Despite being burned before, Cadwalladr comments Russell has a “complete lack of guile” and is extremely open — he invited her to his office and Cadwalladr said there were many things, if she were a different kind of journalist, “I could so easily manipulate and exploit.”

Obviously, however, Invisible Children is bigger than just Jason Russell. The organization started in 2003 when three filmmakers, Jason Russell, Laren Poole, and Bobby Bailey, wanted to film a documentary about the War in Darfur. According to Ariel Schwartz at Fast Company, the three people almost died when the LRA bombed a truck in front of them in Uganda. The three of them spent time living in northern Uganda, spending time with children who feared being kidnapped by the NRA.

They released their first documentary in 2004 called Invisible Children: The Rough Cut and would try to raise awareness of Kony and the LRA’s atrocities across the world. They started trying to influence policymakers around the world to intervene in the atrocities. Its awareness events would be very successful, having 80,000 people turn out for an event in 2006 and having President Obama sign the LRA Disarmament and Northern Uganda Recovery Act in 2010, which sent 100 American military advisors to Uganda to hold Kony accountable.

Before Kony 2012, the organization received millions of dollars in donations. Starting with just $300,000 in donations in 2005, the organization jumped to $3 million in 2006, and then steadily rose its donation revenue until 2011. Then, Kony 2012 happened, leading the organization to have a net revenue of $28 million that year. The publicity overwhelmed Invisible Children, which was understaffed to handle media requests and website traffic.

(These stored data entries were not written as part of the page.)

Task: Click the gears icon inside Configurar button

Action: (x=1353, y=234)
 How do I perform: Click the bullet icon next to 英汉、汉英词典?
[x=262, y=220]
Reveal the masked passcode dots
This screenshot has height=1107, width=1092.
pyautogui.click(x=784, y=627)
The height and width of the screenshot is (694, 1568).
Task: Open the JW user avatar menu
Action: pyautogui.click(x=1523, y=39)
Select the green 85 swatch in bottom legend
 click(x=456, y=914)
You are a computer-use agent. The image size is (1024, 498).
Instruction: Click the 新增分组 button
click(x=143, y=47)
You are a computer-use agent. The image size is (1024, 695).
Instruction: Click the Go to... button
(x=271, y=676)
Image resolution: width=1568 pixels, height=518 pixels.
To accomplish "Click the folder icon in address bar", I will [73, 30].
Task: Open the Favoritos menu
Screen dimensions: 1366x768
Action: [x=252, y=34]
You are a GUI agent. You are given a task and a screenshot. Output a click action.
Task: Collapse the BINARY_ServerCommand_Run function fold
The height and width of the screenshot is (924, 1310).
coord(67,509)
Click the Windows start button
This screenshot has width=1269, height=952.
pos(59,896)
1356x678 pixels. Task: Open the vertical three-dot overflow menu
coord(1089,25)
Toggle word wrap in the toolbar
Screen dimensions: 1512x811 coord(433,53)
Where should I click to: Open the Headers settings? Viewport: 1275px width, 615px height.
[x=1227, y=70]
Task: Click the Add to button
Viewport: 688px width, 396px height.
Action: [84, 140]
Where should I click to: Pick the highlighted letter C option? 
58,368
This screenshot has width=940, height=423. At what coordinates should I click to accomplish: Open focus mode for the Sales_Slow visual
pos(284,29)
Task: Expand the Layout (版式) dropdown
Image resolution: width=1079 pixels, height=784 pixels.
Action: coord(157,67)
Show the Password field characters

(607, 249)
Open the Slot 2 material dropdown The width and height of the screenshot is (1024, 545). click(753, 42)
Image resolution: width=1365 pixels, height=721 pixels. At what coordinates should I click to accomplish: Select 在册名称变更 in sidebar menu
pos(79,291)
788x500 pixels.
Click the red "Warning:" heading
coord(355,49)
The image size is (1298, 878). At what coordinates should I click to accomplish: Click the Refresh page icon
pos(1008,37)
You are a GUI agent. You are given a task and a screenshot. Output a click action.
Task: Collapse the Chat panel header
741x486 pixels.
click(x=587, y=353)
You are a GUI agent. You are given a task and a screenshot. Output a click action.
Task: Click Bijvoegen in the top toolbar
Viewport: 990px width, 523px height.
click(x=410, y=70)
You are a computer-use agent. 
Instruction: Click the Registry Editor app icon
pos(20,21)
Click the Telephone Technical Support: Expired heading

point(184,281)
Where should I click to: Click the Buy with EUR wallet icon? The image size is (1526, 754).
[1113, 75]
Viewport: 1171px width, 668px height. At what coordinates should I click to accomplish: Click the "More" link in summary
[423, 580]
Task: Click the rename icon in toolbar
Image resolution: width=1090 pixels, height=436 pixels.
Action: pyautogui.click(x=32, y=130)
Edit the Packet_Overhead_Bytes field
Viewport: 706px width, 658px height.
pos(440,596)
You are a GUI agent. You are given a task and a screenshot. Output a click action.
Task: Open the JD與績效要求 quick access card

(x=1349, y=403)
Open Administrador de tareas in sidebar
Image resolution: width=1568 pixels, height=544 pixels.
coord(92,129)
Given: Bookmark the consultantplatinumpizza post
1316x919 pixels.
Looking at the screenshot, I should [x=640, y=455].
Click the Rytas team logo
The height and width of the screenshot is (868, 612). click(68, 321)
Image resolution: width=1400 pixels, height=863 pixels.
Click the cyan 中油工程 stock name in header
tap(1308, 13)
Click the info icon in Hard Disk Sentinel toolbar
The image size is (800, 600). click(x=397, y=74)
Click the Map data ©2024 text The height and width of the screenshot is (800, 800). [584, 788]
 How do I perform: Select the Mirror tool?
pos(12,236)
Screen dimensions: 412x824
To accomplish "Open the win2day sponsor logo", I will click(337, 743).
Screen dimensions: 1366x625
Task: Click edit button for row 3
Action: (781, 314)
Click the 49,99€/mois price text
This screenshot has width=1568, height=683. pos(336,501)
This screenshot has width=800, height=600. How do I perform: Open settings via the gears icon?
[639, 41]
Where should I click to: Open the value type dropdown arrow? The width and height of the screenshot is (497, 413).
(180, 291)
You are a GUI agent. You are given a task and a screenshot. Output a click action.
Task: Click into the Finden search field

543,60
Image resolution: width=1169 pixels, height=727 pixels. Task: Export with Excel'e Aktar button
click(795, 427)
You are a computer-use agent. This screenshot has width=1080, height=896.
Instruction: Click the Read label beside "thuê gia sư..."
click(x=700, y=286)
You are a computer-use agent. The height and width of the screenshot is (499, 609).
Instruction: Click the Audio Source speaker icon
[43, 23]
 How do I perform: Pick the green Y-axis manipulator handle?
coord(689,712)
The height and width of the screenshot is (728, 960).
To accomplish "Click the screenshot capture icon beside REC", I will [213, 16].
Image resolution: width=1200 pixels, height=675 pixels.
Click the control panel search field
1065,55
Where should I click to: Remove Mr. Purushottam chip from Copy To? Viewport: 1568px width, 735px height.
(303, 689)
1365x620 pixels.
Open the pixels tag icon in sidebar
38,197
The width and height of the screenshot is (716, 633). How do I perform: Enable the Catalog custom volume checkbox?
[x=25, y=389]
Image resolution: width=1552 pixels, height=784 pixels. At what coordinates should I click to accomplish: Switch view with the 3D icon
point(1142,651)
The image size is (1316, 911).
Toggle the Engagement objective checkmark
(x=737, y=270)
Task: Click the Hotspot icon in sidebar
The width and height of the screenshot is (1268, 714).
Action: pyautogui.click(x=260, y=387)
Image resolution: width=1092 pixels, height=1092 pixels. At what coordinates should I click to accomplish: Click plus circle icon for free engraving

The next year, Invisible Children had significantly fewer donations. The organization faced significant accusations of financial impropriety, saying the group spent most of its money on salaries and making documentaries. However, Charity Navigator, a charity assessment evaluator, gave the company an 88.37 out of 100 for 2019. In 2019, it spent 81.7% of its revenue on program expenses and 16.6% on administrative expenses. In 2012, it received a 4-star rating, which is the highest possible rating.

There was some publicity about the company closing down in late 2014, but the company just underwent restructuring after gaining the funds necessary to sustain its programming. That year, according to the organization, Invisible Children “dramatically downsize[d] Invisible Children operations in the U.S.” In Uganda, Invisible Children has its own independent organization called Invisible Children Uganda that holds many community recovery programs like scholarships and literacy programs.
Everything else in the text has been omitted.